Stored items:
_ _ _ _ _

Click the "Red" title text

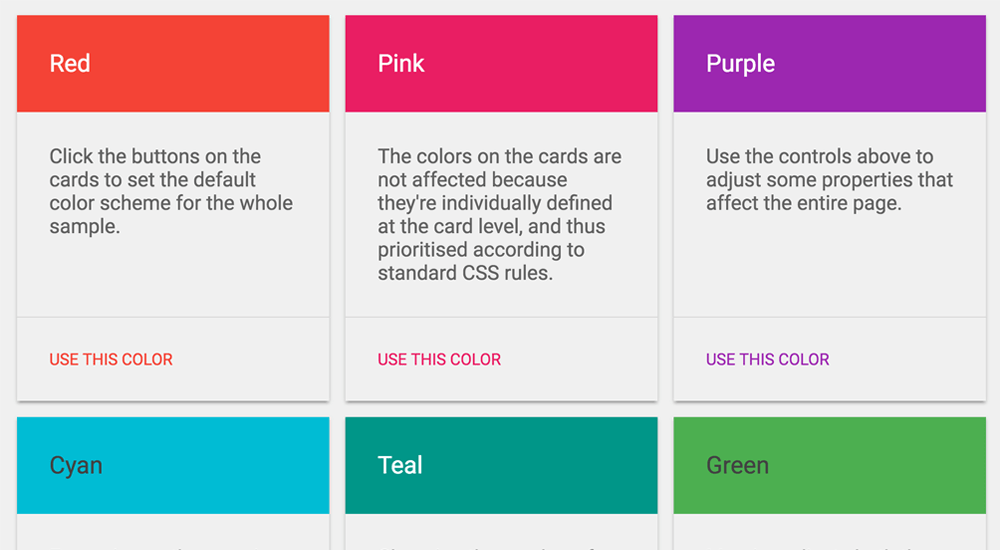click(70, 64)
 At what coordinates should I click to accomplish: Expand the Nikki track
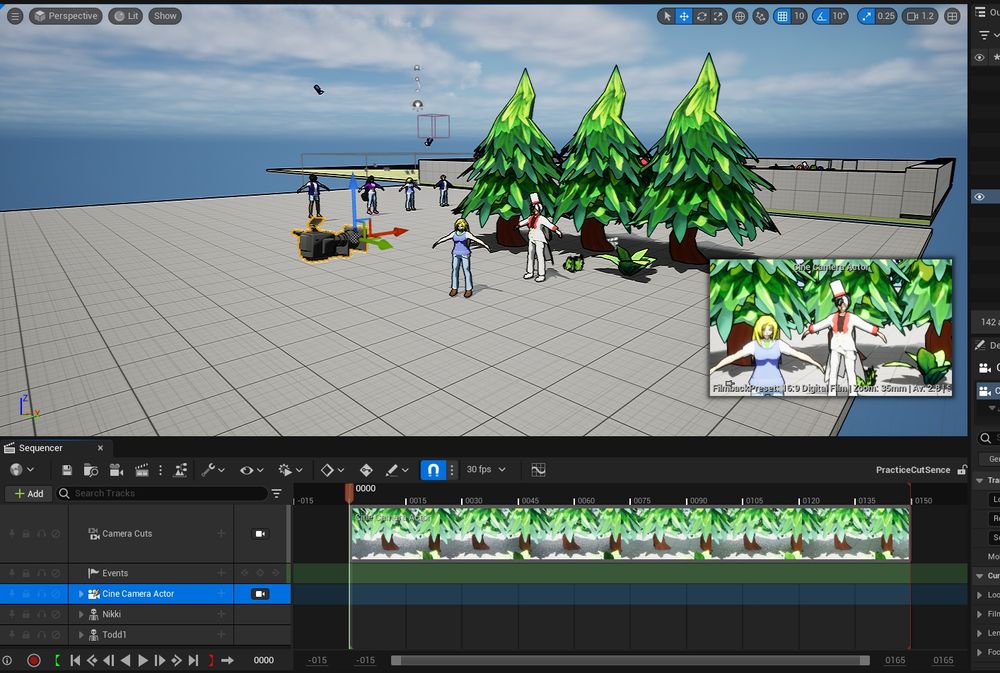81,614
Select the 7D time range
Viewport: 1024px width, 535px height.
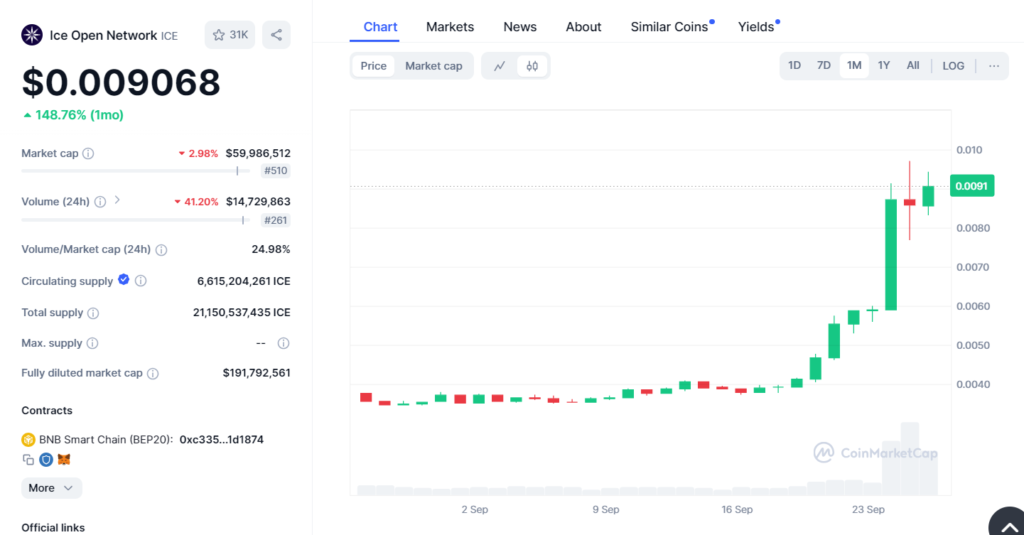point(823,66)
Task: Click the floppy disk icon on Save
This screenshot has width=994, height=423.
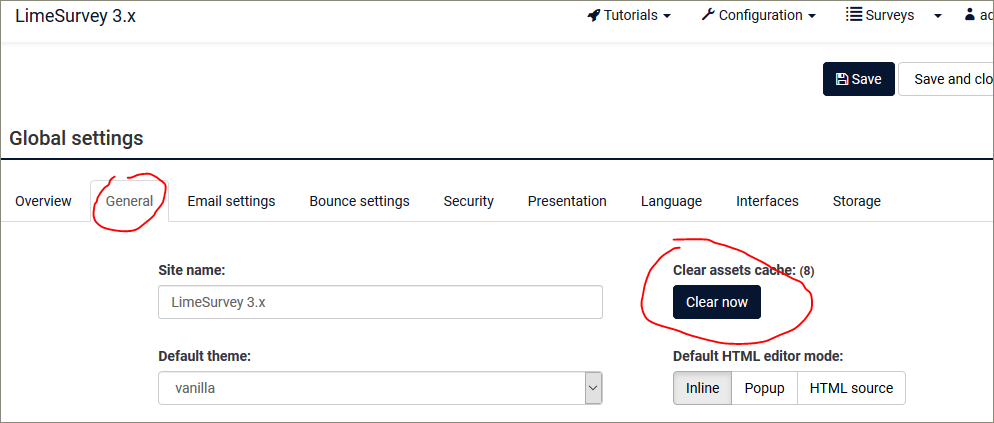Action: (x=842, y=79)
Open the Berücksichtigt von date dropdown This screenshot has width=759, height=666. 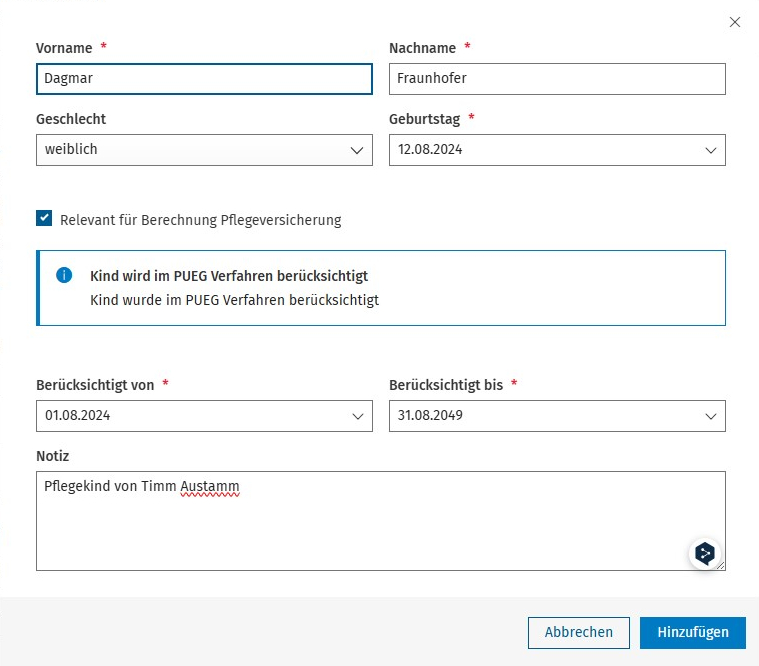click(358, 416)
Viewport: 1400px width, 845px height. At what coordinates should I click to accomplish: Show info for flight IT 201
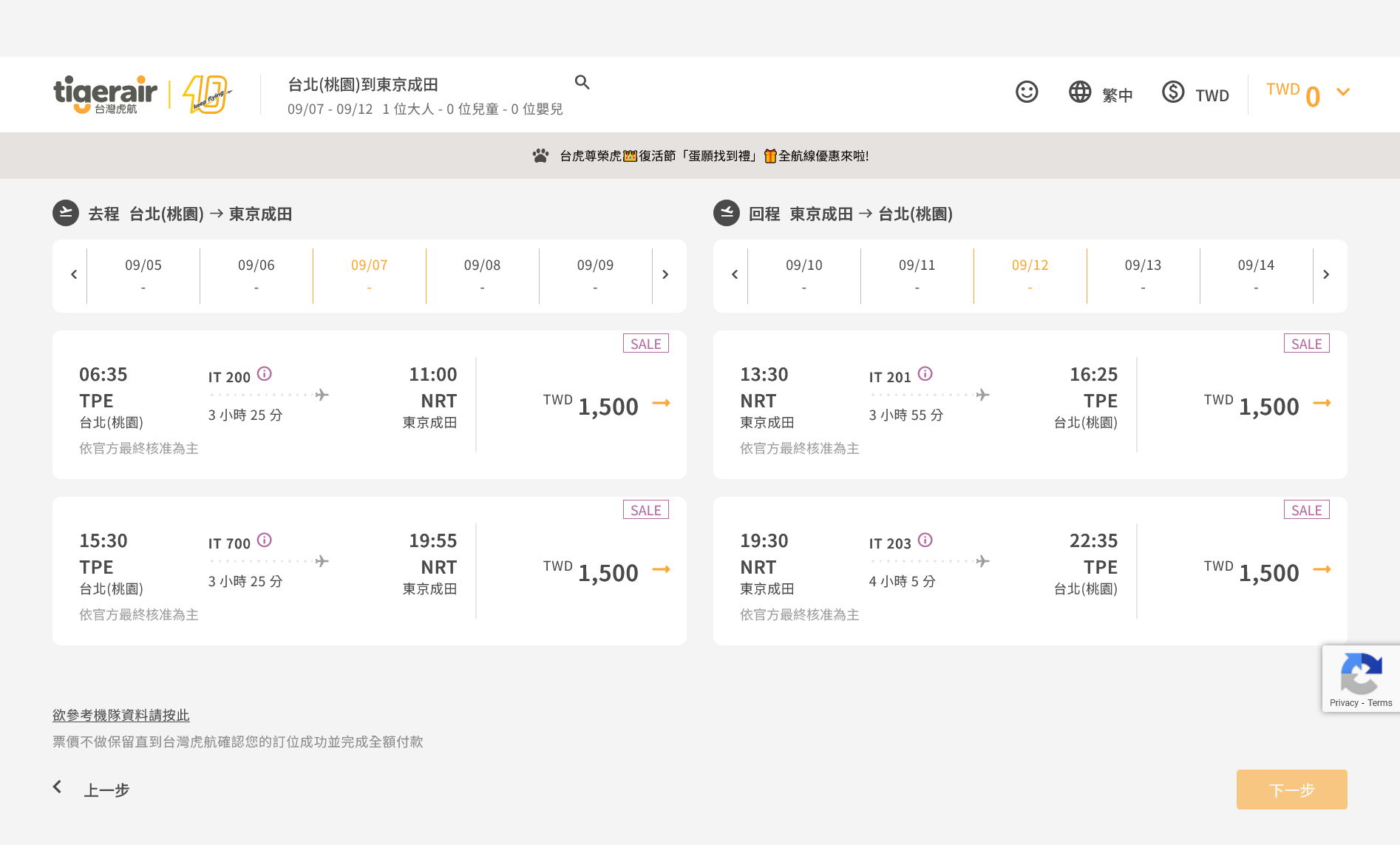[925, 374]
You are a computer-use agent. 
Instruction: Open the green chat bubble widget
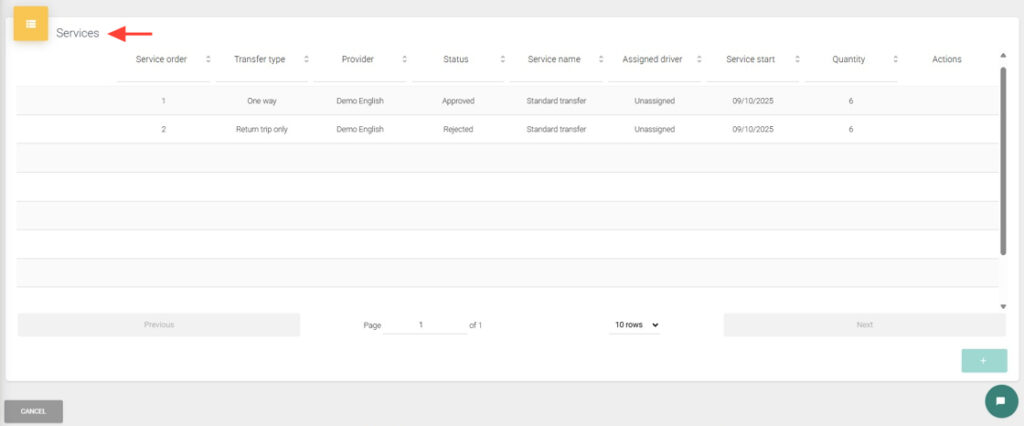(1000, 400)
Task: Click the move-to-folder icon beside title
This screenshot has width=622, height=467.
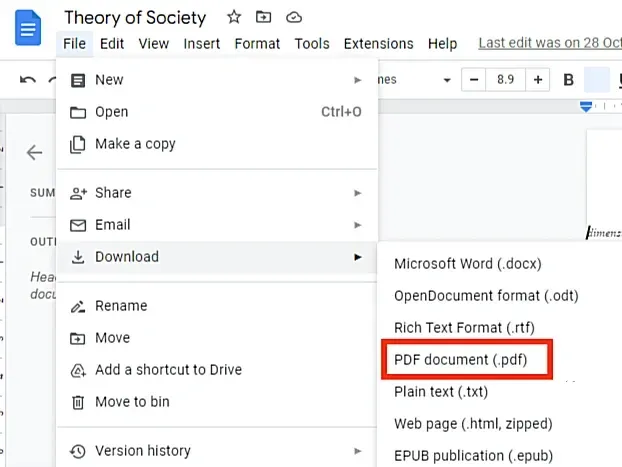Action: click(x=263, y=17)
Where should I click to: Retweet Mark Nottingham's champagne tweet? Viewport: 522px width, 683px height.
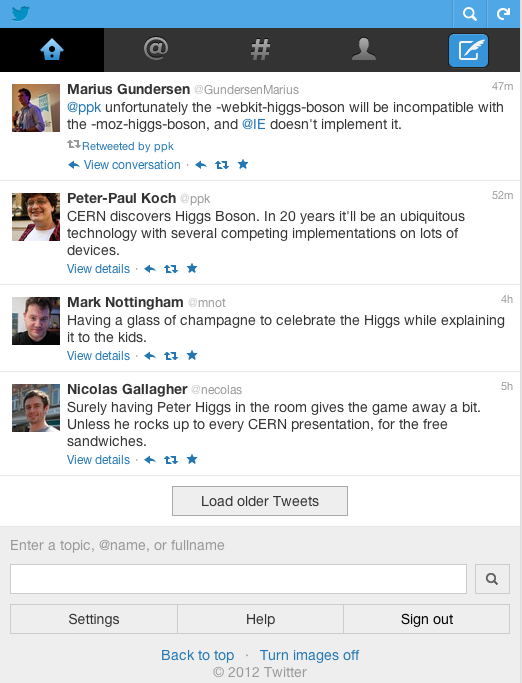point(171,356)
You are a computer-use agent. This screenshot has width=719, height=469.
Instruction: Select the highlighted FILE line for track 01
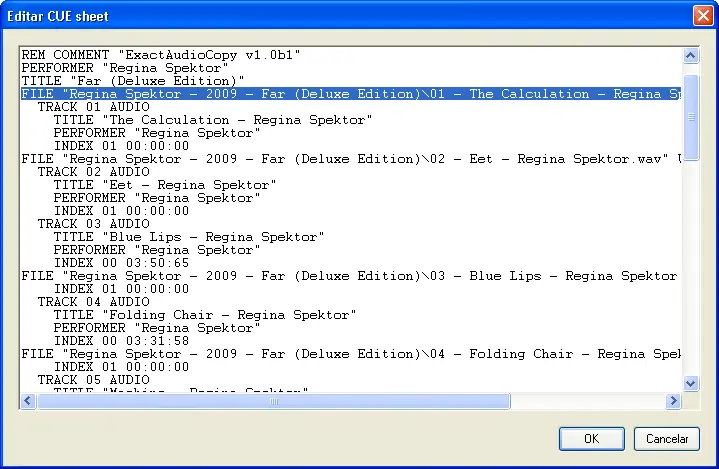(x=351, y=94)
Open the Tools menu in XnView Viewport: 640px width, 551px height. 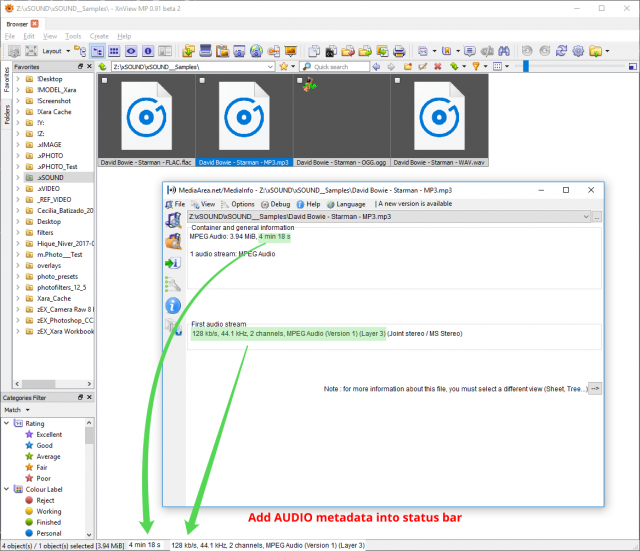pyautogui.click(x=73, y=36)
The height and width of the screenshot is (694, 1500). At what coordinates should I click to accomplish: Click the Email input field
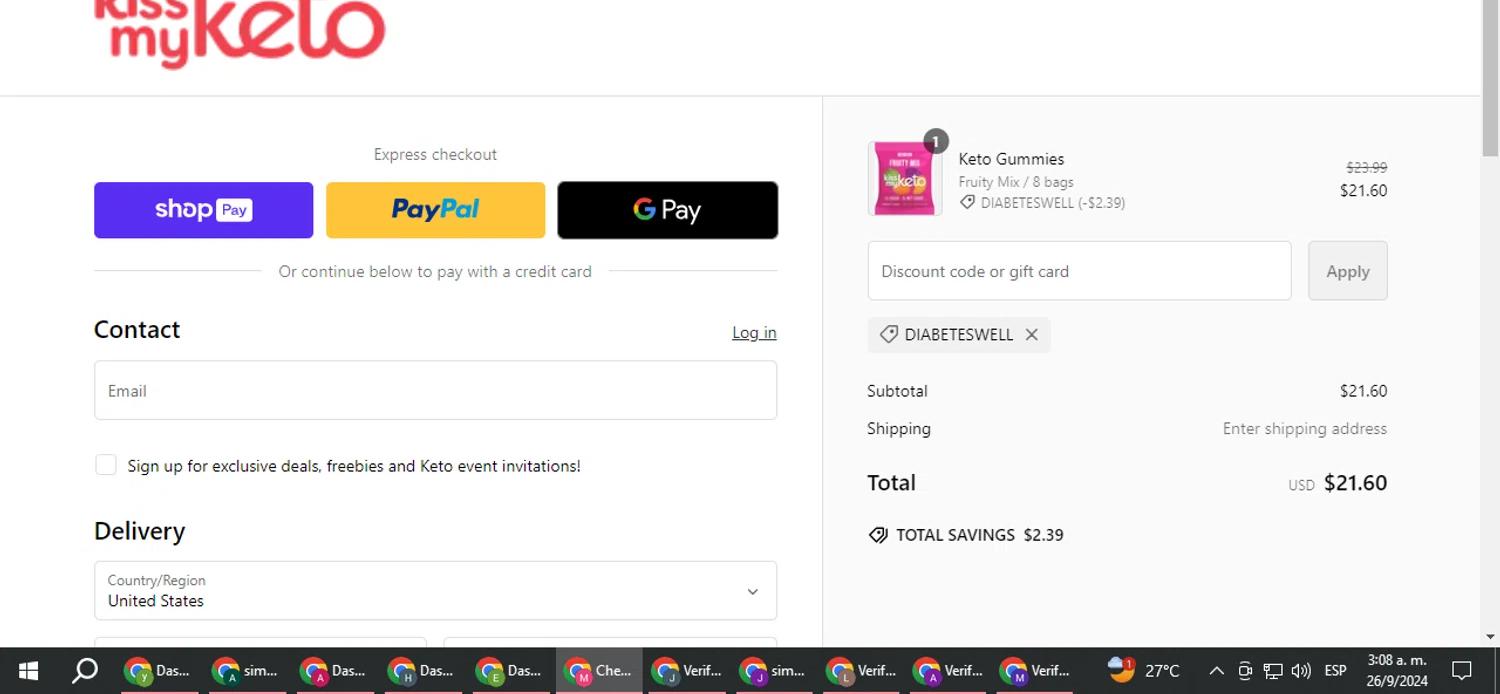coord(435,391)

_ _ _ _ _

WORK ITEM: Lines containing the string "agent" are the ones to copy from the entries above.

EXERCISE RESPONSE:
You are a computer-use agent. 
You are a computer-use agent. This screenshot has width=719, height=469.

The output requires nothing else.